The moral of the story is, do not use dangerous electrical tools when you are feeling tired.,

My friend was driving me to a building site when I noticed the top of his left thumb was missing. Incidentally it was my left thumb also that was nicked.

His story is he was working on a roof sawing wood with an electrical circular saw, when he heard an unusual revving noise, then felt a slight nick and heard the screaming of his fellow workmen before he collapsed. Someone had to disconnect the saw from the electrical power as the saw was still spinning.

The confession then followed, he was out drinking the night before and his fellow workmen warned him about working on the roof with such a dangerous piece of equipment.

I then related a story of a friend I had to rush to the hospital, when the nearly cut his wrist when using the band say while under the influence of alcohol.

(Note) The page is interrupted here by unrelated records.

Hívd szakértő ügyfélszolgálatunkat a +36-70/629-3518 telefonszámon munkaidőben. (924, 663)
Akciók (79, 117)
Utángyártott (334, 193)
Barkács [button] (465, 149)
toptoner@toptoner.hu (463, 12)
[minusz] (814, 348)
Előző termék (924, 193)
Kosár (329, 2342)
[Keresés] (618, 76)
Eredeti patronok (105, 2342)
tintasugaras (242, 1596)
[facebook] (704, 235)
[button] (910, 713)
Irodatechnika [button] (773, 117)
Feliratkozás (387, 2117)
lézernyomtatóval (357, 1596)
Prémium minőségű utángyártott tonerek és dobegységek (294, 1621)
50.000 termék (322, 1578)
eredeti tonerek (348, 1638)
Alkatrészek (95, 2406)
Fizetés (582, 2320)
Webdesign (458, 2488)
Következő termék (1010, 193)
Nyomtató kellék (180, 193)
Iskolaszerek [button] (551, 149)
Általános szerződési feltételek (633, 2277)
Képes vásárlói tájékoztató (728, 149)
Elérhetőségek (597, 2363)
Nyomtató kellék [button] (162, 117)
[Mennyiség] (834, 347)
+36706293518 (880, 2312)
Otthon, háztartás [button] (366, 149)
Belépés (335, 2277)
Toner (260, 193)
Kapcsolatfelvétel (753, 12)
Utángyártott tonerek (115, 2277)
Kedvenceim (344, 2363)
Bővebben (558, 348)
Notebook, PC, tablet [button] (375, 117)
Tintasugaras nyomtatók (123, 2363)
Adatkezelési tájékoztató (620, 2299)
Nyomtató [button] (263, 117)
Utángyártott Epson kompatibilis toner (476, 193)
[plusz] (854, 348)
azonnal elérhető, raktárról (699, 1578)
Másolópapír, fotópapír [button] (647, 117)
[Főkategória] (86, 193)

Do not use dangerous tools when under the influence of drugs or alcohol.

Loose clothing

Over 20 years I was using a high speed angle grinder while wearing a shirt, which was hanging outside of my trousers; The spinning grinder got caught in my shirt and continued spinning. I had to try to stop the spinning by holding the grinder close to my stomach while there was still cloth for protection; Unfortunately I t was a grinder with an off and on switch and my assistant had to rush and disconnect the grinder from the electrical power,

The scar is still there today, luckily I did not require stitches or medical attention.

Do not wear loose clothing when using high speed electrical tools

For More protection, wear ear muffs for noise, goggles for dust and eye protection; gloves if possible and any up to date protection devices or apparel available.

Finally, do not encourage uninvited or invited guests to your work space when using dangerous tools, lock your door if possible. Nothing worse than a surprise visitor when you are using a band saw or circular saw.

Practice safety and exercise caution in the work space. Use safety guards as much as possible; I know from experience they can sometimes interfere with the creative process.